El debate sobre hasta dónde debe avanzar la inteligencia artificial sumó una nueva voz desde Washington. Mike Johnson, presidente de la Cámara de Representantes de Estados Unidos, rechazó la posibilidad de establecer una moratoria para frenar el desarrollo de los modelos más avanzados y sostuvo que una pausa podría darle a China una ventaja decisiva en la carrera tecnológica.

La posición de Johnson aparece en medio de una discusión cada vez más intensa dentro de Estados Unidos. En los últimos días, figuras centrales de la industria como Dario Amodei, de Anthropic, Sam Altman, de OpenAI, Elon Musk, de xAI, y Demis Hassabis, de Google DeepMind, expresaron preocupación por la velocidad con la que avanza la tecnología y reclamaron mayores medidas de seguridad.

El dirigente republicano no negó la necesidad de establecer límites. Por el contrario, planteó que debe existir una regulación “significativa” para evitar que la inteligencia artificial quede fuera de control, pero insistió en que las normas no deberían terminar asfixiando la innovación estadounidense.

La discusión quedó así atrapada entre dos objetivos que Washington considera estratégicos: garantizar la seguridad de sistemas cada vez más poderosos y, al mismo tiempo, conservar la ventaja frente a China.
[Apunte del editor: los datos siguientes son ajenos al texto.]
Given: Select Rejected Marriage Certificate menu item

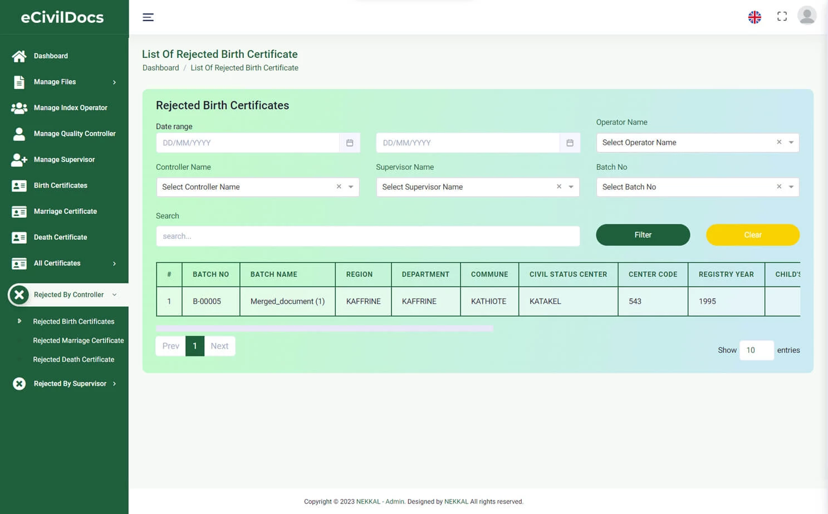Looking at the screenshot, I should (79, 340).
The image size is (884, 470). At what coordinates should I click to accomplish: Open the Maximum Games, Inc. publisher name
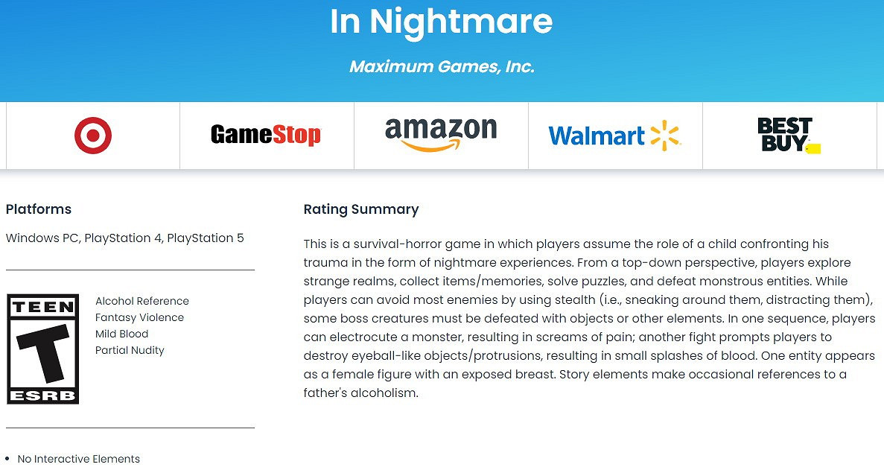(x=442, y=66)
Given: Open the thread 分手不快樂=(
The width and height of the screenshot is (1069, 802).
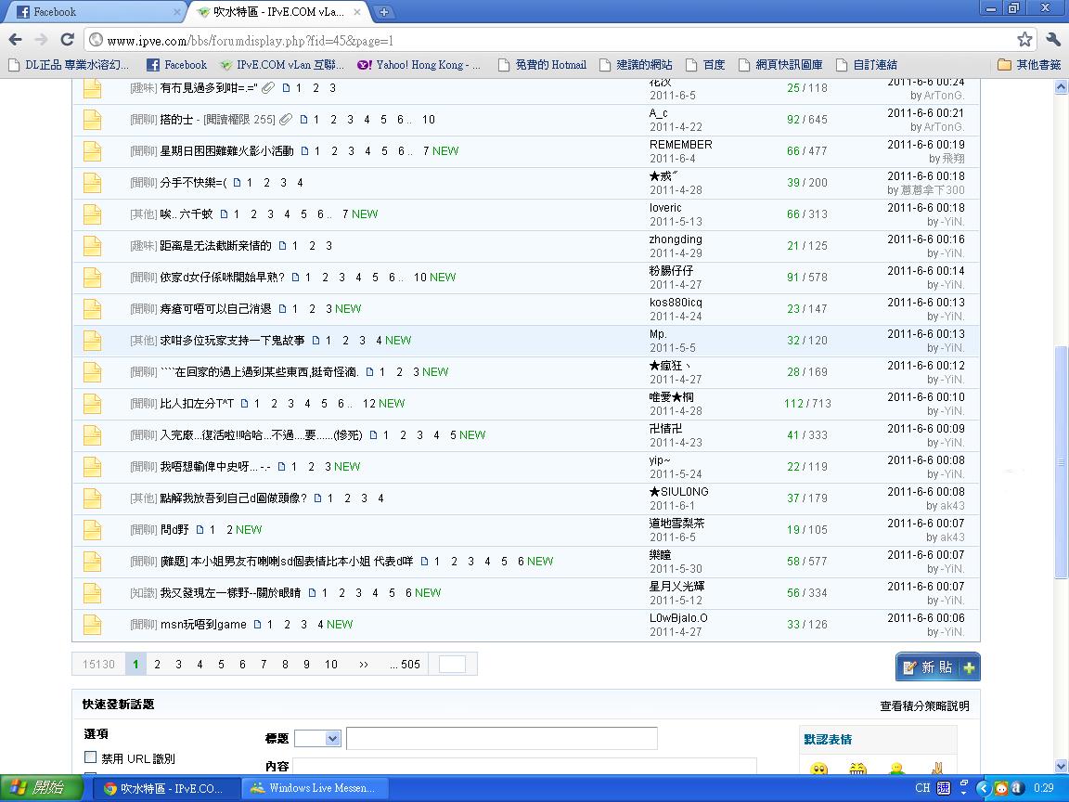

Para Johnson, una suspensión generalizada podría terminar siendo contraproducente si permite que Beijing avance mientras las empresas estadounidenses reducen su ritmo de desarrollo.

El debate adquirió una dimensión todavía mayor después de las advertencias de investigadores y referentes de la propia industria. Dario Amodei propuso reducir el ritmo de desarrollo de los modelos más avanzados y planteó la necesidad de auditorías independientes, acuerdos internacionales y mecanismos comunes de seguridad.
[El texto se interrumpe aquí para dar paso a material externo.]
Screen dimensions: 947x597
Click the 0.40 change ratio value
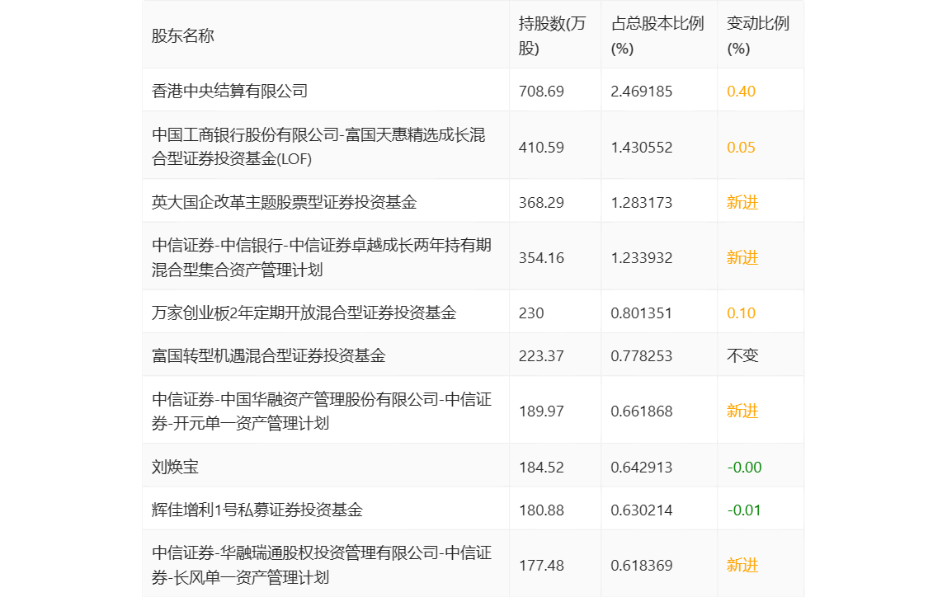tap(741, 91)
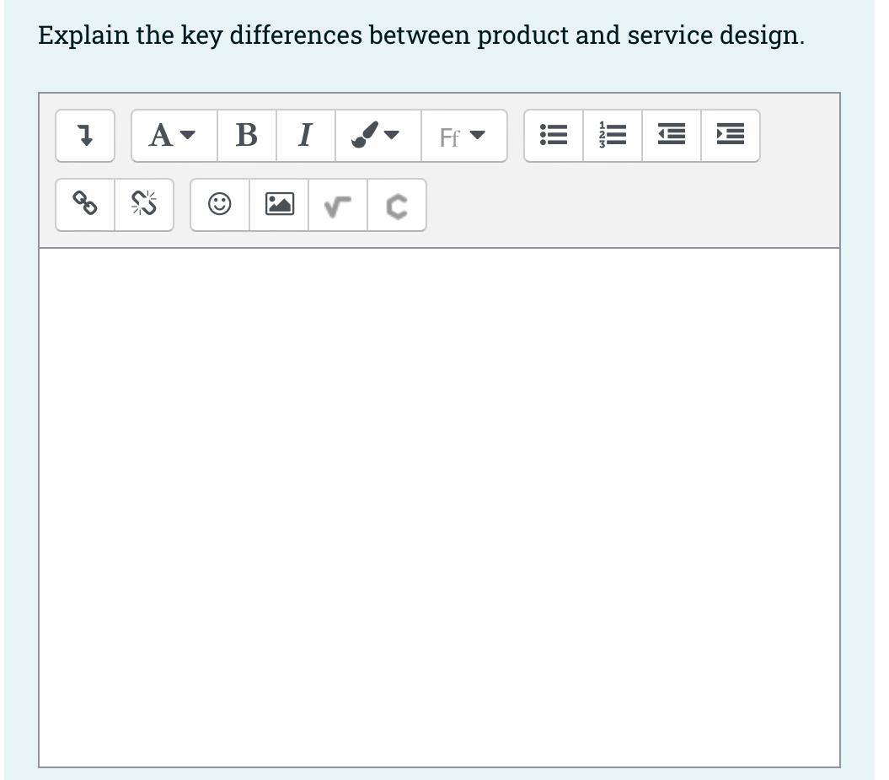The width and height of the screenshot is (889, 780).
Task: Pick a text color from the brush menu
Action: pyautogui.click(x=364, y=135)
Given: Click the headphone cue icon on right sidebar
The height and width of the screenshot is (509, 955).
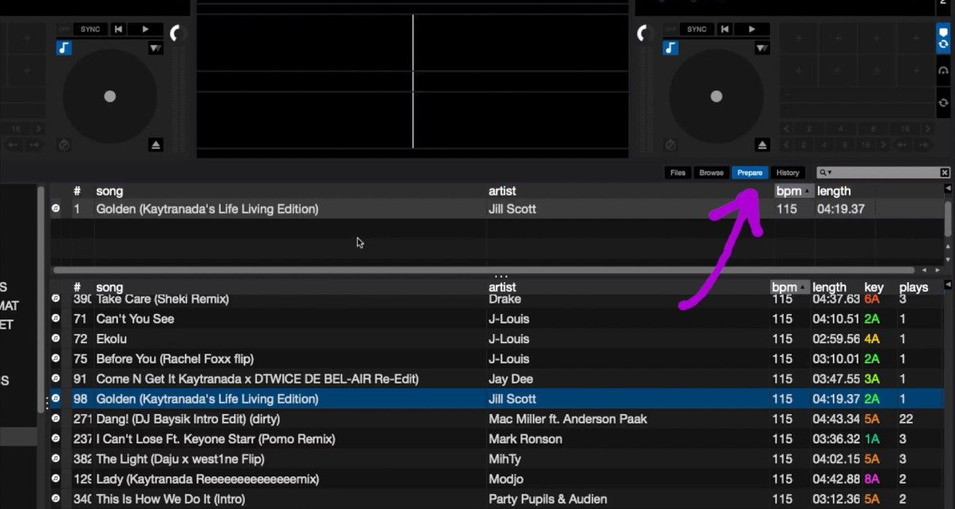Looking at the screenshot, I should point(942,71).
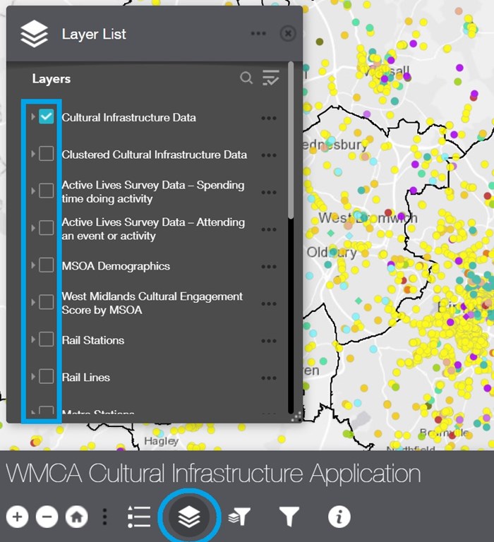Open the Rail Stations layer options menu
The image size is (494, 542).
click(x=268, y=341)
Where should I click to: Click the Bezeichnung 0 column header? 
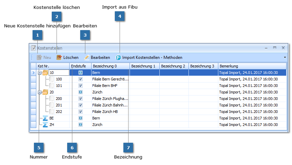click(x=110, y=66)
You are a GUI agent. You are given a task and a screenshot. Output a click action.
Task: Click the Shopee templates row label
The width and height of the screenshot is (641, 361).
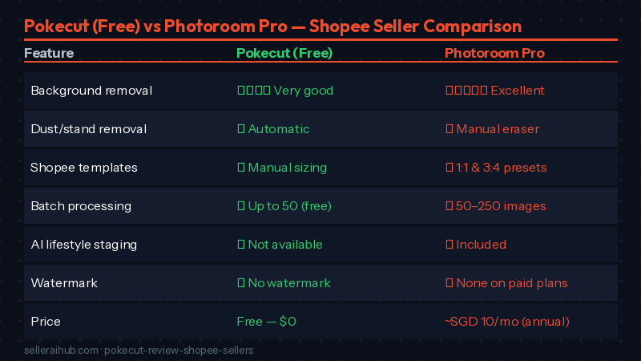(84, 168)
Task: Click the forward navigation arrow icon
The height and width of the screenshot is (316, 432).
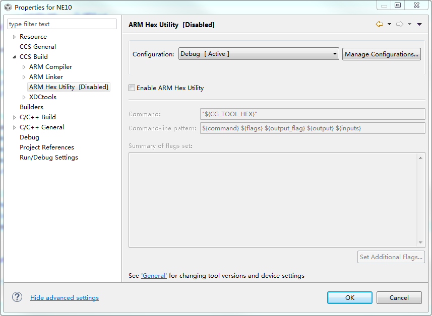Action: [399, 24]
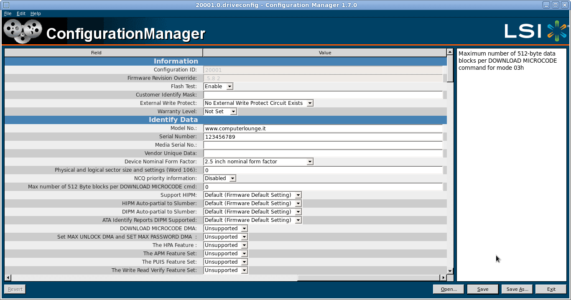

Otros referentes tecnológicos también comenzaron a coincidir en que la carrera por construir sistemas cada vez más capaces no puede quedar únicamente en manos de las empresas. Esa coincidencia resulta significativa porque hasta hace poco buena parte de la industria defendía una expansión acelerada de la tecnología, con regulaciones limitadas y centradas principalmente en sus usos más inmediatos.
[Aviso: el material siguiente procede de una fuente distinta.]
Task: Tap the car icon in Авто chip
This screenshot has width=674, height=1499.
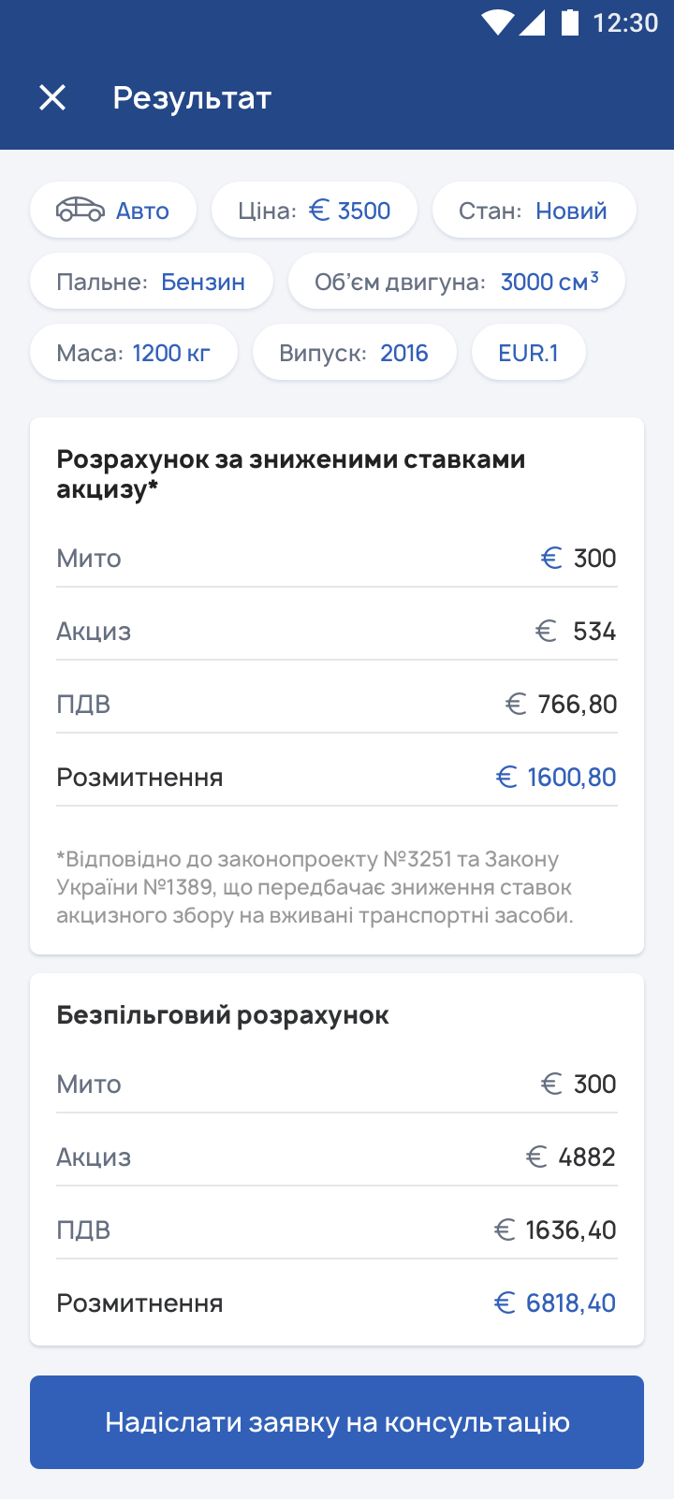Action: [81, 210]
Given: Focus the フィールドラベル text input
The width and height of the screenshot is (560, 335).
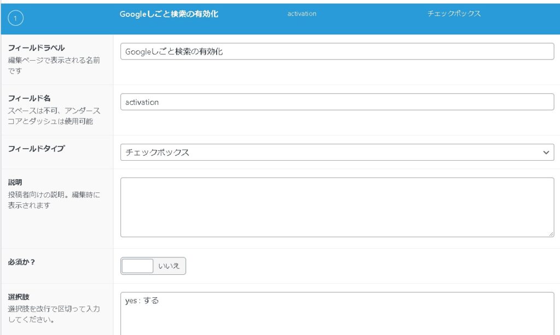Looking at the screenshot, I should pyautogui.click(x=337, y=51).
Mientras tanto, Donald Trump también se pronunció contra un freno fuerte al desarrollo de la IA. El presidente estadounidense sostuvo que Estados Unidos necesita mantener el liderazgo frente a China y calificó de exageradas algunas de las advertencias sobre los peligros de esta tecnología.

En el Congreso, sin embargo, las posiciones no son uniformes. Algunos legisladores comenzaron a reclamar controles más estrictos después de las advertencias sobre los posibles riesgos de los sistemas avanzados, mientras que sectores republicanos sostienen que una regulación demasiado dura podría hacer perder a Estados Unidos la carrera tecnológica.

Johnson adelantó además que quiere reunirse con representantes de las principales compañías tecnológicas para discutir el escenario. La intención es encontrar un punto intermedio entre la ausencia de controles y una intervención que pueda ralentizar de manera significativa el desarrollo de la industria.

La discusión ya no gira solamente alrededor de qué puede hacer la inteligencia artificial, sino de quién establece las reglas de una tecnología que empieza a tener impacto sobre la economía, la seguridad y la política. Estados Unidos busca no perder la carrera frente a China, pero al mismo tiempo enfrenta una pregunta cada vez más difícil: cuánto puede acelerarse una tecnología antes de que la regulación llegue demasiado tarde.